# Indoor Honey bee Hives



## ruthiesbees

Indoor hives are much harder to maintain. Most who use them, also have outside hives to swap resources with the OB hive. If you search around in this forum, you should find a couple of posts where people have build their own. Michael Bush also has some info on his website regarding them (he has lots of great info on his site) http://bushfarms.com/beesobservationhives.htm


----------



## IWASHERE

ruthiesbees said:


> Indoor hives are much harder to maintain. Most who use them, also have outside hives to swap resources with the OB hive. If you search around in this forum, you should find a couple of posts where people have build their own. Michael Bush also has some info on his website regarding them (he has lots of great info on his site) http://bushfarms.com/beesobservationhives.htm


Thank you for all of this information and suggestions. What type of resources get swapped?


----------



## enjambres

Indoor hives are usually a very unstable, unnatural environment - difficult for the bees to live in long term.

So the "resources" that get swapped out are frames of stores and bees. They rotate between being in observation hives and outside in regular beehives to recover from being cooped up in small, unnaturally shaped spaces.

There is another subset of "indoor bees" and those are bees (usually in large commercial operations) who are wintered in climate controlled sheds, stacked on pallets, in the dark. This is usually done in very severe climates, but even then the trick is to keep them cold enough to survive as that many bees give off a startling large heat load. And the need for constant ventilation is considerable.

If you are interested in bees, get a couple of hives and learn to care for them outside. You'll have more success starting out that way. Then once you've got an appreciation for the demands of beekeeping in general, you'll better equipped to set up an observation hive. And you have what the bees need to do as well as they can in one.

Enj.


----------



## IWASHERE

enjambres said:


> Indoor hives are usually a very unstable, unnatural environment - difficult for the bees to live in long term.
> 
> So the "resources" that get swapped out are frames of stores and bees. They rotate between being in observation hives and outside in regular beehives to recover from being cooped up in small, unnaturally shaped spaces.
> 
> There is another subset of "indoor bees" and those are bees (usually in large commercial operations) who are wintered in climate controlled sheds, stacked on pallets, in the dark. This is usually done in very severe climates, but even then the trick is to keep them cold enough to survive as that many bees give off a startling large heat load. And the need for constant ventilation is considerable.
> 
> If you are interested in bees, get a couple of hives and learn to care for them outside. You'll have more success starting out that way. Then once you've got an appreciation for the demands of beekeeping in general, you'll better equipped to set up an observation hive. And you have what the bees need to do as well as they can in one.
> 
> Enj.


I can see how they are not natural environments. Most bee hives are made unnaturally, but what makes these types of hives unstable? Can you link me to your sources? OR have you tried indooring for several seasons and seen the affects it has?

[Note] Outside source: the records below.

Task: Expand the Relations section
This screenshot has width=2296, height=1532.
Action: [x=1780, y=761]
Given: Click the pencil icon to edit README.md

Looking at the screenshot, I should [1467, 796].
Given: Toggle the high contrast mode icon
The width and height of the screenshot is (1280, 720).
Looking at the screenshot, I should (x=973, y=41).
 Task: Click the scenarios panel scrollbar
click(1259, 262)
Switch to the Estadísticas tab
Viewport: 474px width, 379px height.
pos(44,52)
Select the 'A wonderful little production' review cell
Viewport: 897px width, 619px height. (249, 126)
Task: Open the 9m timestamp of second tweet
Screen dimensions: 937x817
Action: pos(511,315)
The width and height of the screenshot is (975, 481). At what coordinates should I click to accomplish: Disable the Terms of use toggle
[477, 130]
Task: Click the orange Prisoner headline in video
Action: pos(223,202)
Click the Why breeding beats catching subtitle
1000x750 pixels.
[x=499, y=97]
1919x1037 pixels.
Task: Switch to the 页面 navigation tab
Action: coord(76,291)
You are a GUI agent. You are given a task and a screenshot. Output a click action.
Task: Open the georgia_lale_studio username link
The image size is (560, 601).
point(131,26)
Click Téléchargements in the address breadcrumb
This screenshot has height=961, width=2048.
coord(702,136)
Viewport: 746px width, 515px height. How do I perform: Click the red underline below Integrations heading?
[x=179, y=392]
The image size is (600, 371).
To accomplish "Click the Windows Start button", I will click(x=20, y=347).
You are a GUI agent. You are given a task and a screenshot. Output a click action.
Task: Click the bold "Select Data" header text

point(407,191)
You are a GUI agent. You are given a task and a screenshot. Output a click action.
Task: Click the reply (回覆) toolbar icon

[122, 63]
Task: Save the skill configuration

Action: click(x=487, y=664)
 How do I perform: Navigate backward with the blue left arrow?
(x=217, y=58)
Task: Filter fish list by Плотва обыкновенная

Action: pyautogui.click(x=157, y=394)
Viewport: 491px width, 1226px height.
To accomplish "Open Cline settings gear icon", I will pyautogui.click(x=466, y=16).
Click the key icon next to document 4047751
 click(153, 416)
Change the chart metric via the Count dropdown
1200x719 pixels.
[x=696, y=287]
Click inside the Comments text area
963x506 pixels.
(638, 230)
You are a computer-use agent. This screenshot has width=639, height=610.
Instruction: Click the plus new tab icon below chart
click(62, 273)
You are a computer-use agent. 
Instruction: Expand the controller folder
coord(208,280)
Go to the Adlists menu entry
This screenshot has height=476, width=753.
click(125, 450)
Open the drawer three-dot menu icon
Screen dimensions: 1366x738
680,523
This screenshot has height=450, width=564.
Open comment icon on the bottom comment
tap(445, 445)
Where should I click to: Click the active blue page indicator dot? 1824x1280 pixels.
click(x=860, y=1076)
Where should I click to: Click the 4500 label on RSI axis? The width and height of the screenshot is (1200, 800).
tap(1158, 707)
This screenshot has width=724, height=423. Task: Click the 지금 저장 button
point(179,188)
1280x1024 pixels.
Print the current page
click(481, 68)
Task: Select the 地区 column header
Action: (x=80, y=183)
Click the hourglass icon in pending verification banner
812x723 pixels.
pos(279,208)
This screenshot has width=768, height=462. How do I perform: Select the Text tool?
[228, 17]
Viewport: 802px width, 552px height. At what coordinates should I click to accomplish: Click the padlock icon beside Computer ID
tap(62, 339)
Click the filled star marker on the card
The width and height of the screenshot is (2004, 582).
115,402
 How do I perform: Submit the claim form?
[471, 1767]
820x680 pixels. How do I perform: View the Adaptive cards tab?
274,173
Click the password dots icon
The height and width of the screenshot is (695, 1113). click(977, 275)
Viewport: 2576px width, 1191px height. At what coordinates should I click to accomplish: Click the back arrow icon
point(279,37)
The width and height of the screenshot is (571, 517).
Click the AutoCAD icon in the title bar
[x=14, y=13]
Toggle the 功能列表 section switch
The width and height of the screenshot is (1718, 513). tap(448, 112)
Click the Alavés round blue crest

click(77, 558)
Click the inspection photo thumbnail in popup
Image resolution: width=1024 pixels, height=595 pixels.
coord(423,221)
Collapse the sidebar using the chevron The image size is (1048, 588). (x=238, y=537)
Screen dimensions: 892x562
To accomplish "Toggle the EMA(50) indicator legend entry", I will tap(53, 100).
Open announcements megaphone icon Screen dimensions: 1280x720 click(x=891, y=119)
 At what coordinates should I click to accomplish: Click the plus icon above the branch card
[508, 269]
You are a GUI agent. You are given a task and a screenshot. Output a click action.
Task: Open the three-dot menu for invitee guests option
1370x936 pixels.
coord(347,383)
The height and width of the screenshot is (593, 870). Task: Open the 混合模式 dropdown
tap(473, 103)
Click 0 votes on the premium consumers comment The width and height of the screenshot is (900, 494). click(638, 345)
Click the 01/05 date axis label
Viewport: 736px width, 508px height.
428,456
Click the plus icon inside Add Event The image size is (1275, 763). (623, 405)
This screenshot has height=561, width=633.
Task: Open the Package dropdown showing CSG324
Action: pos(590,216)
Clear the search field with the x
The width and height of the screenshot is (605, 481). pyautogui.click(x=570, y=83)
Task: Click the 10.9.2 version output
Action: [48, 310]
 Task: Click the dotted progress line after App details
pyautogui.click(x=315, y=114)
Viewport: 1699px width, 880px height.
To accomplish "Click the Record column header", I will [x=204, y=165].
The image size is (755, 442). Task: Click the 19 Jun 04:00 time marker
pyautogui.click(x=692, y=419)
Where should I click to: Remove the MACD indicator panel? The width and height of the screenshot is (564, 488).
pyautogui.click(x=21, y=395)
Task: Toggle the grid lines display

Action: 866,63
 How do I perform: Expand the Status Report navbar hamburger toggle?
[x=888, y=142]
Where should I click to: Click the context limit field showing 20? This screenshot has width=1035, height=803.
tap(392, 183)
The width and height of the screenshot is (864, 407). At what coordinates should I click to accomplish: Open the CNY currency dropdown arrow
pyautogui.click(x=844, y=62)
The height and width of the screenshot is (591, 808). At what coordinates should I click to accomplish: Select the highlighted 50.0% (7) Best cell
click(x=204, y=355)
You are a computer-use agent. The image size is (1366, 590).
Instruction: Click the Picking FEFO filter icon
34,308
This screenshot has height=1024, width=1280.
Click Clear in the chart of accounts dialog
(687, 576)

To establish what I mean by an indoor hive here is a basic description: Same as outside hive, but brought indoors, and has a tube connecting it to the outside world. 

I appreciate the suggestion. I do have several hives and have worked on others. I am looking at a different way to appreciate bees.


----------



## Phoebee

We had a talk at PWRBA last year, and the write-up is linked below. Frank Linton has a book out on the subject of keeping hives indoors.

I keep two nucs in an unheated workshop. I just built an entrance system, 1 1/2" vinyl tubing to a window landing board. I constructed an entrance "foyer" that couples the tube to the entrance of a nuc. Two thin sheet metal hatches close off the hive and the foyer so I can take the nuc outside to inspect. I have not found a problem with overwintering indoors in an unheated area. One thrived last winter, and I am going for two this winter. In a heated building, Dr. Linton has noticed that they are not completely sustainable. I believe you'll find he rotates them out. Indoor hives at nature centers I think do the same. In winter, a hive in a heated area won't cluster, but will keep burning stores and may keep making brood. With no forage this means artificial feeding. Plus they don't get conditions that may help kill off parasites.

http://pwrbeekeepers.com/news/local-beekeeper-publishes-book-on-observation-hives/

"Northern Virginia’s own Dr. Frank Linton publishes book on Observation Hives. The Observation Hive Handbook: Studying Honey Bees at Home. by Frank Linton (Author), Clarence H Collison (Foreword)."


----------



## ruthiesbees

Observation hives are mostly 2 dimensional vs. the 3 dimensional space in the bee hive. The bees do not like to maintain the flat brood nest. They much prefer the football shaped natural one in their beehive. Temperature and bee pheromones are two of the things that get out of wack in an observation hive. The bees just do a lot more work to "exist". It is not impossible to keep an OB hive, just more work on the beekeeper's part. You may need to add a frame of bees or food, or sometimes remove a frame of brood if they get too crowded.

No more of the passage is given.